Facing reality and making hard decisions is never popular, but it makes shareholders happy, and gets you on the top of the Fortune 500 list.
Here's the full list of the top Fortune 1000 companies. The top 10 companies on the list are Wal-Mart Stores, Exxon Mobil, Chevron, General Motors, ConocoPhillips, General Electric, Ford Motor, Citigroup, Bank of America Corp., and AT&T. Goldman Sachs clocks in at No. 20.
The top industry remains real estate, in terms of growth in revenues of 29.9%. No biggie that its no where in the list of best investments. There's a truckload of data here and even more ways that you can slice and dice it and analyze the Fortune listings. You can see and read more here, here and here.
But the one I find most interesting is the commentary on the secret of enduring corporate greatness by Jim Collins, Fortune Magazine.
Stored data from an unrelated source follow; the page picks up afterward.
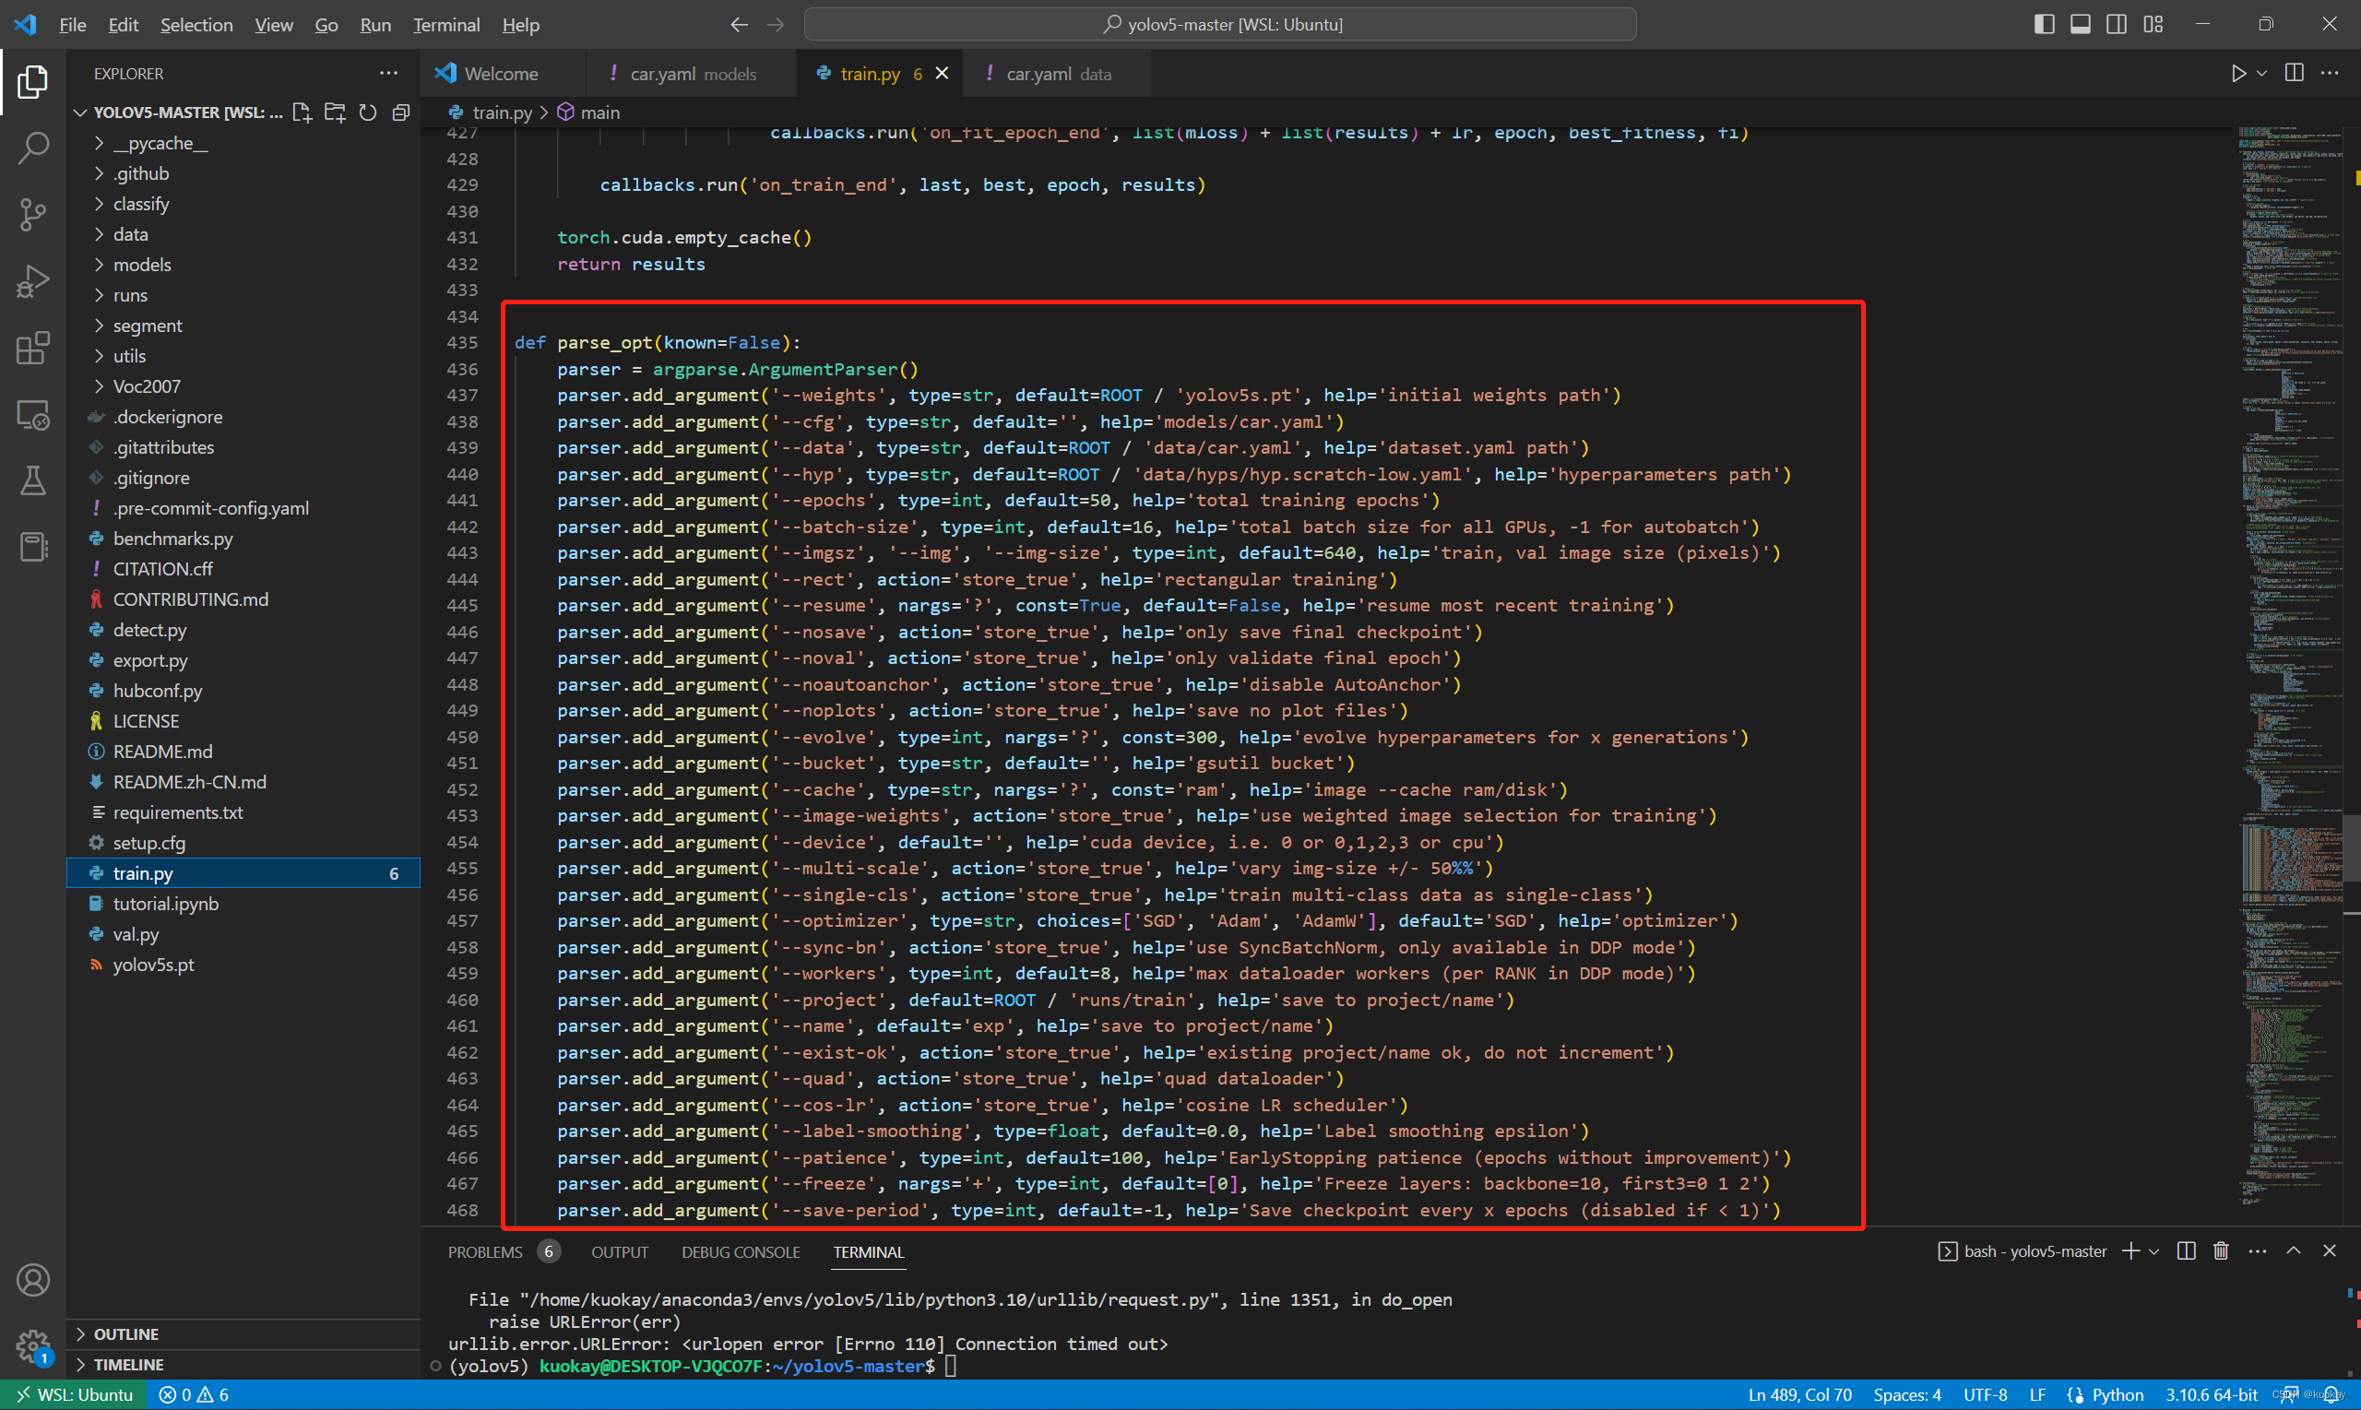Image resolution: width=2361 pixels, height=1410 pixels.
Task: Split the editor right
Action: (2294, 73)
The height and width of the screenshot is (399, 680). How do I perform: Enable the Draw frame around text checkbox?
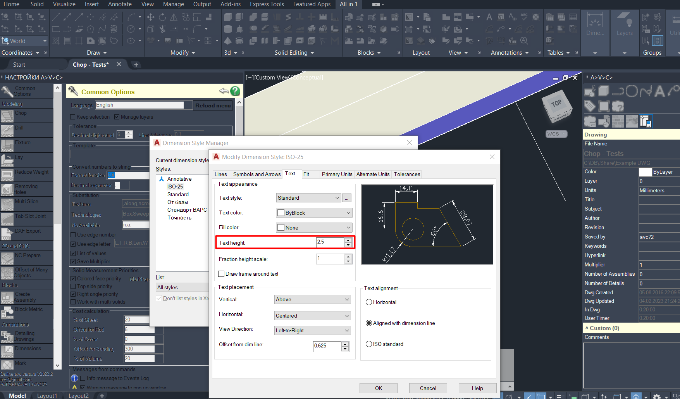[221, 274]
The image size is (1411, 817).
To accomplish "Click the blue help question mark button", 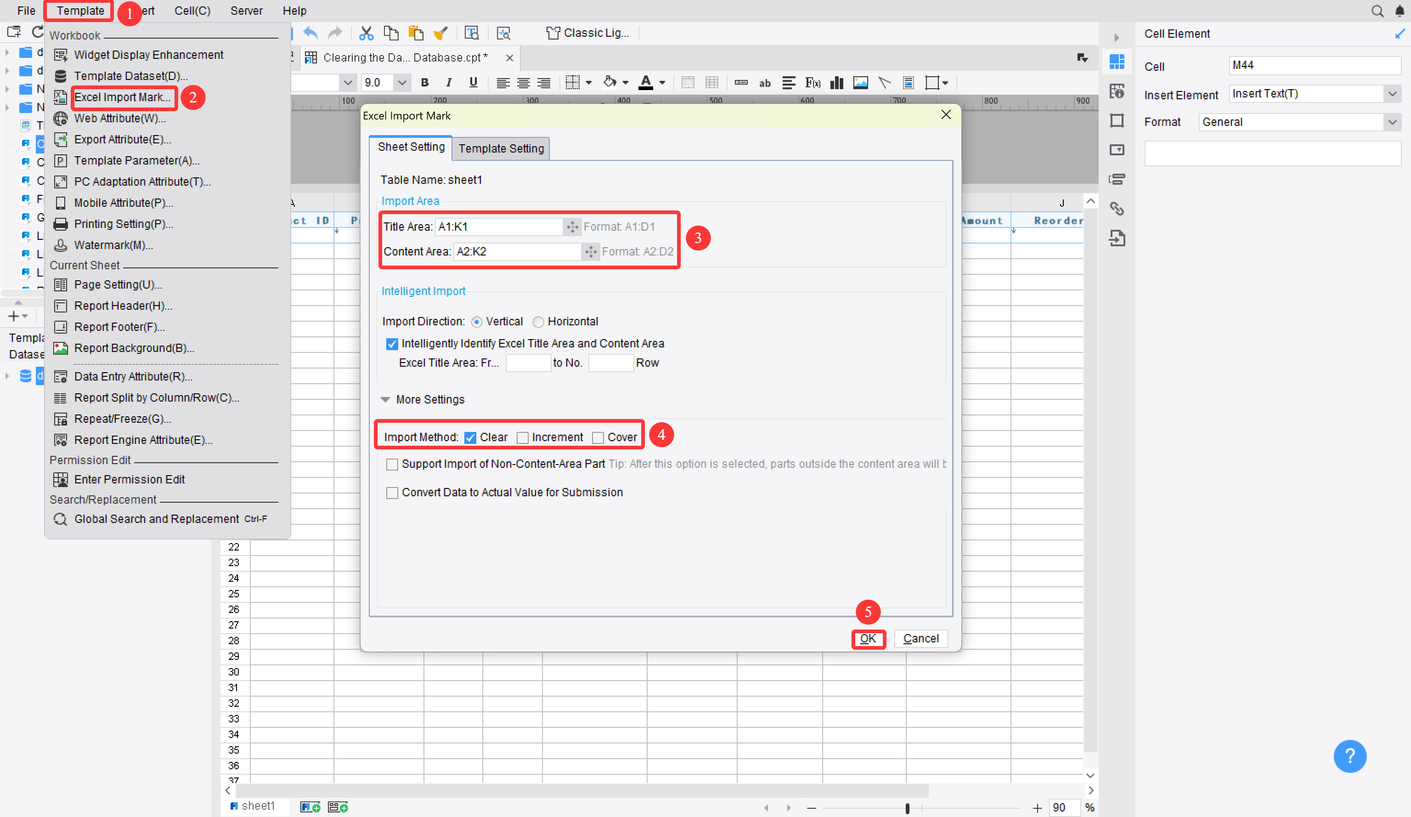I will pyautogui.click(x=1349, y=756).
Bear Stearns disappeared over a weekend, after more than eight decades of growth to No. 156 on the Fortune 500. Fifty-four of the Fortune 500 posted losses totaling $115 billion in 2007, an amount equal to the entire revenue base of more than 20 Fortune 500 companies. In the early 1970s, Ames Department Stores and Wal-Mart looked like identical twins. They had the exact same business model of rural discount retailing. In the early 1970s, Ames Department Stores and Wal-Mart looked like identical twins. They had the exact same business model of rural discount retailing. Wal-Mart retained focus on small towns before making an evolution into urban sites; Ames revolutionized itself overnight into urban retailing and catapulted itself into decline. Wal-Mart created its own success, and Ames caused its own death. I'd add the ability to anticipate macro-trends while maintaining flexibility to the business model to incorporate these trends - Without affecting bottomlines - as one of the biggest reasons of longevity. That's the only way a company can keep moving along with siesmic shifts. Wal-mart went green just ahead of the curve in 2006 powered by CEO Lee Scott's 'green campaign', and stacked shelves with things like organic food, which was only just starting to catch national attention at that time. Today, organic food is an obsession on the coasts, and its just catching on in the heartland. The possibilities are endless for Wal-mart. Now if you look at the Detroit auto companies, they're way behind the curve on hybrids and fuel efficiency standards, as compared to global manufacturers. The price of gas at the pumps has now turned hybrids from a feel-good thing into a necessity, and Detroit is no shape whatsoever to fulfill that demand. End result is that Detroit is dying because everyone wants to live green, while Wal-mart is able to tap into that same upswell to further pad its already deep pockets.
On another level, Wal-mart has been vilified for years and all but indicted for making employees work on minimal benifits, if any, in order to reduce costs for consumers. Detroit, on the other hand, still pays handsome health care benefits (GM recently offloaded this onto the UAW) and passes on the tab to the consumer. I'm not trying to defend Wal-mart here. Just stating the facts - Which are that most Americans will have no employer paid benefits within 10 years. End result here is that Wal-mart was able to survive a surge in health care costs and the ravages of globalization with a flood of cheap imports, while the auto companies continue to haggle with UAW over who is expected to take a hit even as Asian auto giants pull the rug out from under them.
Facing reality and making hard decisions is never popular, but it makes shareholders happy, and gets you on the top of the Fortune 500 list.